本發明涉及包含SEQ ID NO.1～2所示引物對和SEQ ID NO.3所示探針的用于小鼠肝炎病毒檢測的超快速實時熒光VPCR試劑盒，還涉及用于檢測肺小鼠肝炎病毒的方法。本發明試劑盒及方法可以準確檢測樣品中的小鼠肝炎病毒，基因擴增在40分鐘內完成，快速簡便，成本低廉，特異性和靈敏度高，應用前景良好。

技術領域

本發明屬于分子生物學領域，具體涉及一種用于檢測小鼠肝炎病毒的超快速實時熒光VPCR試劑盒和方法。

背景技術

小鼠肝炎病毒(Mouse hepatitis virus，MHV)屬冠狀病毒科、冠狀病毒屬，為單股正鏈RNA病毒。自然宿主為小鼠，也容易感染裸鼠與免疫缺陷小鼠。小鼠肝炎病毒一般呈隱形或亞臨床感染，但具有高度傳染性，傳染途徑依不同型分為飛沫傳染或經口傳染。小鼠肝炎病毒可能引起小鼠肝炎、腦炎和腸炎，感染后的小鼠免疫功能有可能下降，從而會引起鼠群急性感染，導致動物死亡。

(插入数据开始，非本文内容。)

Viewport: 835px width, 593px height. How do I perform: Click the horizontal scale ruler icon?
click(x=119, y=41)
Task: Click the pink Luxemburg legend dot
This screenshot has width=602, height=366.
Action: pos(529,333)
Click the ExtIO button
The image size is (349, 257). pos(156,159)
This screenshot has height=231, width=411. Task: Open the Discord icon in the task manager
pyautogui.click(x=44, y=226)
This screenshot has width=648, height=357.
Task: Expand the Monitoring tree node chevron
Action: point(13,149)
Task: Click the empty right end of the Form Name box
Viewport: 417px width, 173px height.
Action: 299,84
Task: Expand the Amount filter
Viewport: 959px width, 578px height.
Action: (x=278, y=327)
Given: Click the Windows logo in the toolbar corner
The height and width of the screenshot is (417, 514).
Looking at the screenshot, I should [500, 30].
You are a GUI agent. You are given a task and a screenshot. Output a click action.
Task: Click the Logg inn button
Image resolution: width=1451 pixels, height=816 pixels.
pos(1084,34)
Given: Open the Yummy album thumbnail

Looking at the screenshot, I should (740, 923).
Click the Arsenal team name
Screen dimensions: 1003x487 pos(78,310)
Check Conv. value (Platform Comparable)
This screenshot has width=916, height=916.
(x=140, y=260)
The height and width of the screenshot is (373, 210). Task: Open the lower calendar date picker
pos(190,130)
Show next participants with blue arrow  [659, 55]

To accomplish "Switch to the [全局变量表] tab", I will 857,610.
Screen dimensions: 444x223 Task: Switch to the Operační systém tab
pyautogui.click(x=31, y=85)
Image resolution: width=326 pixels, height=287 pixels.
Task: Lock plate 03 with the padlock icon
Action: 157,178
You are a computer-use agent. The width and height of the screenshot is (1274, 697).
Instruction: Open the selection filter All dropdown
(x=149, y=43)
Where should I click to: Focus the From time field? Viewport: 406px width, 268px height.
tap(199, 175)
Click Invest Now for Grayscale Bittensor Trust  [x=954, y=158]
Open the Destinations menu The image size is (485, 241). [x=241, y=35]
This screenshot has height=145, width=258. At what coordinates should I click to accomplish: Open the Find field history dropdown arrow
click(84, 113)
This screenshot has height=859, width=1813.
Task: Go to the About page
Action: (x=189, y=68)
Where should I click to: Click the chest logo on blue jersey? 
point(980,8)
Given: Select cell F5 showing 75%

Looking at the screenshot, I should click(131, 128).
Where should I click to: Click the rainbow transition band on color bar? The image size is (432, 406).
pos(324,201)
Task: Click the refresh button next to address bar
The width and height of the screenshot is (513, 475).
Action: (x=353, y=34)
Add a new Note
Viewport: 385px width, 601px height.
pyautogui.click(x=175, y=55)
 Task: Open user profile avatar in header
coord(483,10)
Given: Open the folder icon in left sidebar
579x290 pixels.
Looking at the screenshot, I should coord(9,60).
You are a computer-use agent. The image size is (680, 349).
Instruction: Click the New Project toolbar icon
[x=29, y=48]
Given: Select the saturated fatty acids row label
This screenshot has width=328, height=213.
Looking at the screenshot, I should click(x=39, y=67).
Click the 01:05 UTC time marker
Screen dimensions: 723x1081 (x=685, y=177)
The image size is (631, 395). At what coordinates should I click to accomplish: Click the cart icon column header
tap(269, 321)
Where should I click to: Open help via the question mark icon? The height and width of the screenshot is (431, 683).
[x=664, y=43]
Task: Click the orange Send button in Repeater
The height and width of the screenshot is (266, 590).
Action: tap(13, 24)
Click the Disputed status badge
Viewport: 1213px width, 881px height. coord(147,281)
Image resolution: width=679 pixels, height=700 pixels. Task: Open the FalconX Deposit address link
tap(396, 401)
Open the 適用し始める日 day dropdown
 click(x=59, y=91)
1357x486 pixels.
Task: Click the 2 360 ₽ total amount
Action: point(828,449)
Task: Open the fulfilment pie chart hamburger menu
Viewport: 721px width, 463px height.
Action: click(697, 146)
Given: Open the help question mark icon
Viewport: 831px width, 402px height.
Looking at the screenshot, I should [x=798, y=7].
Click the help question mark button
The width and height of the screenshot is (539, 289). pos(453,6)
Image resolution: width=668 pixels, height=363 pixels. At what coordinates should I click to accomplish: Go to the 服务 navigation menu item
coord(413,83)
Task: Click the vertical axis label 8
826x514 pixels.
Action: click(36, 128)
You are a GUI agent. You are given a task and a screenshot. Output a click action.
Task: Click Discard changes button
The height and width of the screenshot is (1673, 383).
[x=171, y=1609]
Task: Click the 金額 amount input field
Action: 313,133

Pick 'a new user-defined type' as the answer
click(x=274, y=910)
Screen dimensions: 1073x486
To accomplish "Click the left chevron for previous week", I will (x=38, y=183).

隨著我國生物科學、醫學、藥學等方面科研水平的不斷提高，實驗動物行業變成了不可或缺的組成部分之一，影響著整個科學研究的質量。實驗動物微生物學標準GB/T14926.22-2001規定：MHV是實驗動物清潔級及以上級別小鼠必須檢測的項目之一，及時檢出MHV具有重要意義。目前，用于檢測MHV的方法主要為酶聯免疫吸附方法(Enzyme-linkedimmunosorbent assay,ELISA)、免疫熒光方法(Immuno-fluorescence assay,IFA)和免疫酶法(Immuno-enzymatic Assay，IEA)。雖然免疫檢測方法具有簡便快捷、對實驗室設備和人員要求較低的優勢，但進行抗體檢測時，從病毒進入小鼠機體到小鼠產生特異性的抗體需要幾天的窗口期，該技術難以在小鼠感染初期檢出陽性結果；而且還容易受到小鼠體內的干擾物質影響，導致假陰性結果出現，從而造成病毒在小鼠間傳播開來。核酸作為病原體感染后最先能被檢測到的標志物，其檢測對于及時、有效地檢出MHV、保證動物實驗結果的準確性具有非常重要的意義。目前MHV核酸檢測方法包括普通PCR、實時熒光PCR和恒溫擴增等。普通PCR需要開蓋進行凝膠電泳，操作繁瑣，容易污染，并且檢測通量非常低。恒溫擴增技術是繼PCR技術后發展起來的一種新型的體外核酸擴增技術，具有恒溫、高效、不需要特殊儀器設備等優點，但由于其對引物設計要求特別高、需要的酶種類多且結果不太穩定等原因，目前尚未廣泛應用于實驗動物核酸檢測。專利CN101914631B中發明了一種檢測小鼠肝炎病毒的實時熒光定量PCR的方法，擴增檢測同時完成，自動化程度高，具有靈敏度高、特異性強、重復性好等優點，實時熒光PCR是目前核酸檢測應用最廣的方法。但是存在檢測時間長的問題，通常需要1-2小時，導致MHV檢測效率低，不適合用于大量樣本篩查。因此對于小鼠肝炎病毒的檢測，目前迫切需要發明快速準確的檢測方法。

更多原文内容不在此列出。